_CON LA INFORMACIÓN:_
• A. Enumera los vehículos que aparecen en el fragmento sobre la pastoral juvenil.
• B. Continúa, por favor, el fragmento sobre la pastoral juvenil a partir de su última oración.

_FRAGMENTO:_

=======

Cuando estamos dormidos, nos pueden despertar con un balde de agua fría bajo el riesgo de enfermar o, por el contrario, con una música agradable, tranquila. Pues bien, esta analogía nos sirve para entender lo que tenemos que hacer con las generaciones que vienen. Algunos piensan que la mejor forma de despertarlas es a los gritos, haciéndolos sentir mal, pero la realidad es que para que una generación tome conciencia de su responsabilidad histórica, el despertar tiene que ser suave, de buen modo, sin caer por ello en una espiritualidad evasiva, acrítica. Debe ser un itinerario comprometido, serio, pero atractivo. Criticar sus gustos, cuando se trata de actividades o cosas positivas, es un error, porque abrimos una brecha entre la fe y la vida. Jesús despertó a sus discípulos de una forma amena y, al mismo tiempo, firme, decisiva. Como maestros o agentes de la pastoral juvenil, hay mucho que hacer en este y otros sentidos. Es decir, llevarlos a tomar conciencia desde el ejemplo y la empatía.

  Si se nos acerca un joven para hablarnos de su moto (cosa que es tan sana como un auto o camioneta) y, sin siquiera conocerlo, lo primero que hacemos es ponerle cara de “seguro que eres un rebelde tatuado y sin causa”, además de no evangelizar, provocamos una mala experiencia que puede durar muchos años. Ahora bien, si nos dice que la usa para saltarse los semáforos, habrá que hacerlo despertar y ser muy claros en que por ahí no va la cosa. Cuando nos toca confrontarlos hay que aprender a hacerlo sin que salgan peor de lo que llegaron. Es decir, verdad con misericordia. Decir las cosas con claridad y, al mismo tiempo, sencillez, prudencia. Esto y, por supuesto, evitar los prejuicios que echan a perder cualquier proyecto. De ninguna manera, se trata de idolatrar a la juventud, al punto de negociar los valores, cayendo en el relativismo. Repetimos, nada tiene que ver abaratar la doctrina con sumar, pues lo que termina atrayendo, comprometiendo, es la fe de la Iglesia y no lo que nosotros de manera subjetiva o arbitraria presentemos. Nada de buscar aplausos a costa de la verdad.

=======

_DATOS DE ORIGEN:_

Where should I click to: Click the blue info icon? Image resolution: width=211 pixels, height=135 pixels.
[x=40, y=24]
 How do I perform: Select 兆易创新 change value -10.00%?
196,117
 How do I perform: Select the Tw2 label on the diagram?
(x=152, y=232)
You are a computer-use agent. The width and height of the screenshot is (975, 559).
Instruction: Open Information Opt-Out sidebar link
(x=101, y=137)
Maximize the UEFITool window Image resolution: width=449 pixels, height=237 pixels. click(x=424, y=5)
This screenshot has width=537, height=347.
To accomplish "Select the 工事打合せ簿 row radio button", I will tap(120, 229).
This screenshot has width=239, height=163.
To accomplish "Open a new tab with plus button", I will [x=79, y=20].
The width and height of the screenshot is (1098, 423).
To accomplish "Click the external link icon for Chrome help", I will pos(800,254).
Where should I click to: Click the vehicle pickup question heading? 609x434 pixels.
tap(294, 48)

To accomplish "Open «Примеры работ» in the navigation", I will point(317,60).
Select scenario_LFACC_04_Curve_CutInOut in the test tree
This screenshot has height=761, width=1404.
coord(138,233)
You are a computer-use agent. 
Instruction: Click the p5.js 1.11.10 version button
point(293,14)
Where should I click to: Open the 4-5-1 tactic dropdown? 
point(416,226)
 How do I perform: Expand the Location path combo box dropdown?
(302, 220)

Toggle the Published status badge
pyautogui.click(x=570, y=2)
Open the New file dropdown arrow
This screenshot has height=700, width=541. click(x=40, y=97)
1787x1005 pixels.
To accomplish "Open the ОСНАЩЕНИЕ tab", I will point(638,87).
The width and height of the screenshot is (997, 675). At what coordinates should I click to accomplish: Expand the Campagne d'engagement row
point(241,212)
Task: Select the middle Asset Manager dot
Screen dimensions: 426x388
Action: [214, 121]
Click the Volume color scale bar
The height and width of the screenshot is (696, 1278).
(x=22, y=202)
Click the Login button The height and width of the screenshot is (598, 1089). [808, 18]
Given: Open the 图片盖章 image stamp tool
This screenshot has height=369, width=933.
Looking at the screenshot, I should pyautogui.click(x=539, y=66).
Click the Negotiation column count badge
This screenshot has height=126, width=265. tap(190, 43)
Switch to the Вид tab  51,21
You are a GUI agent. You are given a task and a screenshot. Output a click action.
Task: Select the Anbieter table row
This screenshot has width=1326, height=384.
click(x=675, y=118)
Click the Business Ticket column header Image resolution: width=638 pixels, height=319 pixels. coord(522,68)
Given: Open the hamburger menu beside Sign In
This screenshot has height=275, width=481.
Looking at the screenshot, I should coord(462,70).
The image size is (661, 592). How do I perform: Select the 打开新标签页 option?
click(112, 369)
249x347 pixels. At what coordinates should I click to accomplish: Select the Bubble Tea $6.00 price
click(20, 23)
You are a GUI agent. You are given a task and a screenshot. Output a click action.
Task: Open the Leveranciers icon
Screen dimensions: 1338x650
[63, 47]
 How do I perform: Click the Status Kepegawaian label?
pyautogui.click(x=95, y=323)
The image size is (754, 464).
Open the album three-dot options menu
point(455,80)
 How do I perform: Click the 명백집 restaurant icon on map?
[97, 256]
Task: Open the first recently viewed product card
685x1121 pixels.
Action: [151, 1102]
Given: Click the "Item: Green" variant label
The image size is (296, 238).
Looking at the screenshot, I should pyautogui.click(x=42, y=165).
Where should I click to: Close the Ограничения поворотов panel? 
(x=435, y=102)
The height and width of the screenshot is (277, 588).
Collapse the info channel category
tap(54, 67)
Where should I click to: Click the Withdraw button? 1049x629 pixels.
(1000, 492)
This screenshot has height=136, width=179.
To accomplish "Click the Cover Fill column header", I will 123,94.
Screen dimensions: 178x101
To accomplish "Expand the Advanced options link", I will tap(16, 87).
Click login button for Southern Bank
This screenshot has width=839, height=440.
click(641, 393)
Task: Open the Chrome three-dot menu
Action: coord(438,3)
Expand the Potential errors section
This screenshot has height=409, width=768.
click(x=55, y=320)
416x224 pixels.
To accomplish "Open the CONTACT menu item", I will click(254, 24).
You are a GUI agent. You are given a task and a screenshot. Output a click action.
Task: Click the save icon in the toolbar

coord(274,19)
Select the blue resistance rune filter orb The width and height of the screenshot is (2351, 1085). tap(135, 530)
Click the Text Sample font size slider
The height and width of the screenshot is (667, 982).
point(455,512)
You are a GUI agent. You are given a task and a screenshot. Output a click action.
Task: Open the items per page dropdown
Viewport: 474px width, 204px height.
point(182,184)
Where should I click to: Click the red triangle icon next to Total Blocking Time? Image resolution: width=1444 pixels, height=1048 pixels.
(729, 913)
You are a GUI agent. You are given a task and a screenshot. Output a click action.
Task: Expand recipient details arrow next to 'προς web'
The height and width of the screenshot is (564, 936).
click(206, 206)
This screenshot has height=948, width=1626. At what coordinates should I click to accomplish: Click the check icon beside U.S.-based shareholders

=======

_RESPUESTAS:_
• A. Moto, auto y camioneta.

• B.
 Algunas generaciones llegan adormiladas por el consumismo y la moral “ligth”, lejana a toda conciencia de pecado; sin embargo, esto no es una casualidad. Detrás hay muchos problemas antropológicos. Por esta razón, la Iglesia tiene que ser -como lo ha pedido el Santo Padre- un “hospital de campaña”. Esta clase de “carpa” o -empleando el lenguaje de la Venerable Concepción Cabrera de Armida- ese “oasis” en medio del desierto, tiene que estar en el frente de batalla, ahí donde caen los afectados por los malos ejemplos, la desintegración familiar, el desempleo, la violencia, así como la pobreza material o de sentido. Claro que también debe atenderse a los jóvenes que se encuentran bien, porque tampoco hay que esperar a ponerse mal para unirse al proyecto de Jesús. En otras palabras, confirmar a los que ya están y acercarse a los que todavía no llegan.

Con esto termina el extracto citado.